*DATASET ENTRIES*:
++++++++++++++++++++
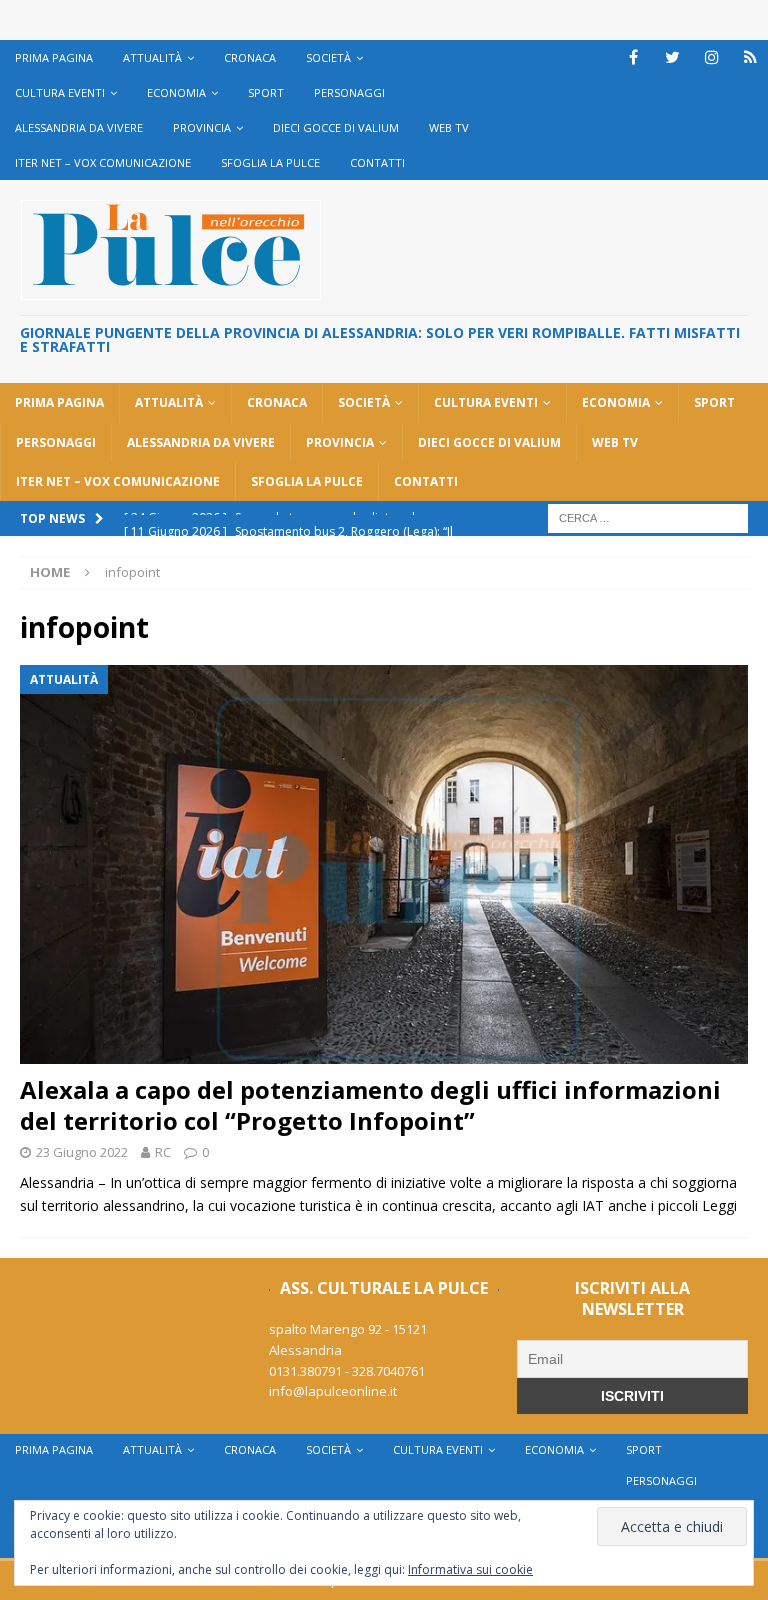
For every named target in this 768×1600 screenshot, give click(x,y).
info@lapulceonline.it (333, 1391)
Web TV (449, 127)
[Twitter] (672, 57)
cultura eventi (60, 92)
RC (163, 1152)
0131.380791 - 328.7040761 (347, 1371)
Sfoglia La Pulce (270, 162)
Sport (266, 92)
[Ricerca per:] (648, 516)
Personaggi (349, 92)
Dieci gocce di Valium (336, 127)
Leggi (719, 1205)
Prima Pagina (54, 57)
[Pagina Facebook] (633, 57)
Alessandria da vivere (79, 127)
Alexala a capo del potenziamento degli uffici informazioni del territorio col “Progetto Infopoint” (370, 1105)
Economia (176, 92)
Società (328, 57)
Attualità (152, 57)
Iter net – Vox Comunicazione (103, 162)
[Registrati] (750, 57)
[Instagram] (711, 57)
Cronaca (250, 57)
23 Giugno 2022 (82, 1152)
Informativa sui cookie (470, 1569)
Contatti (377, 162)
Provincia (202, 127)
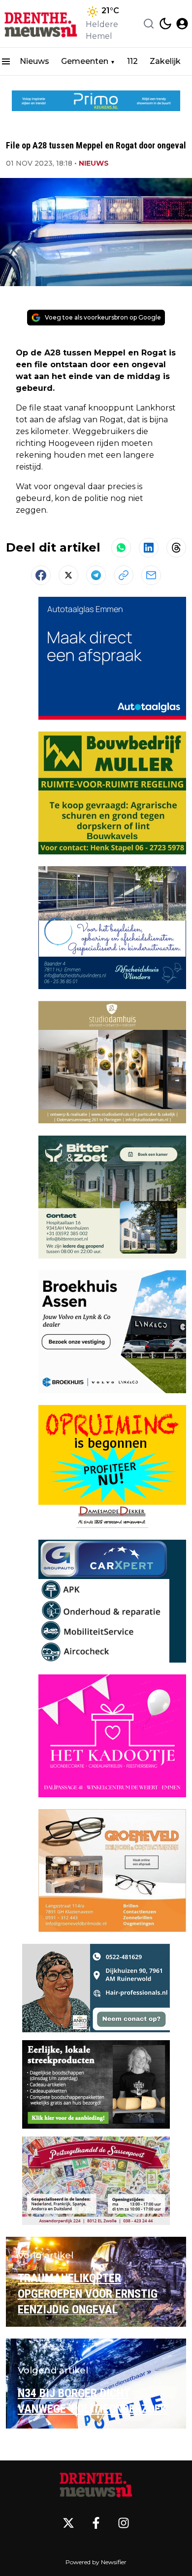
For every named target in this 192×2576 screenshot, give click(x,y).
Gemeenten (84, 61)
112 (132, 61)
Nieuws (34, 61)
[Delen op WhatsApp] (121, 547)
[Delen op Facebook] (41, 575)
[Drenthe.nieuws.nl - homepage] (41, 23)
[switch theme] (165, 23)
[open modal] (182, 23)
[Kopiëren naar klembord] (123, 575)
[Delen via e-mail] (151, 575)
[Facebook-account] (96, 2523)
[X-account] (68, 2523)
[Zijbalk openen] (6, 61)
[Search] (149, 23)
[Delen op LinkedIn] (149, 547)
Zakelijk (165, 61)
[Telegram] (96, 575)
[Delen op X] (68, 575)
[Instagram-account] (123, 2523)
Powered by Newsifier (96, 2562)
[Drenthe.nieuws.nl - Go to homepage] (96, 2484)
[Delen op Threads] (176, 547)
++++++++++++++++++++
*ACTION ITEM*: Whenever a line includes the word "named", pull it out of the entries.

*EXERCISE ANSWER*:
For every named target in this 768×1600 screenshot, give click(x,y).
For every named target in this 192×2576 screenshot, give click(x,y).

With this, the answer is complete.